L’oro è stato molto probabilmente il primo metallo “scoperto” dall’uomo, che ne ha quasi immediatamente apprezzato le innumerevoli doti di duttilità, inossidabilità e resistenza agli agenti atmosferici, oltre che di una lucentezza unica, e sopratutto per quest’ultimo motivo è stato sempre associato alla ricchezza ed al benessere. Rispetto a rame e ferro, l’oro è stato da subito utilizzato per la creazione di monili, gioielli e sopratutto di monete.

Oro, adesso è crisi: ecco il prezzo dove può arrivare

Le civilità più antiche hanno utilizzato l’oro sotto qualsiasi forma come “base” per i sistemi economici, metodologia che è ancora attuale, dato che i mercati sono ancora fortemente influenzati dalla richiesta e dell’offerta del biondo metallo. La legge del mercato infatti evidenzia una tendenza al rialzo sopratutto nei periodi di maggiore sfiducia economica, ma anche quando un determinato contesto sociale invita a nuovi investimenti.

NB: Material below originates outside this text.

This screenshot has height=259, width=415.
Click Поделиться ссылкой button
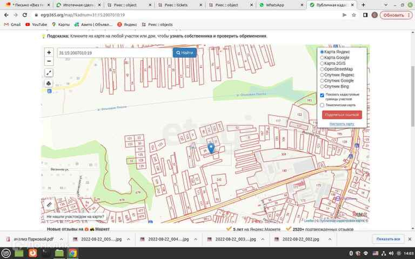click(342, 114)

Anche nel contesto odierno, oramai dominato dai pagamenti elettronici, l’oro mantiene un valore tangibile difficilmente equiparabile, nonostante non sia più raro come un tempo: la recente ed attuale crisi sul fronte russo-ucraino ha fatto alzare la richiesta e quindi il valore dell’oro che si è avvicinato a quello di 2000 dollari americani per oncia, nello specifico 1.915 dollari l’oncia, pari a circa 54,32 euro per grammo. Con l’approssimarsi di un conflitto, l’oro, come il petrolio ed il gas naturale tendono a rialzarsi, e l’oro potrebbe effettivamente percepire un nuovo rialzo proprio nelle prossime settimane, superando anche di diversi punti la valutazione attuale, fino a raggiungere i 2400 dollari l’oncia.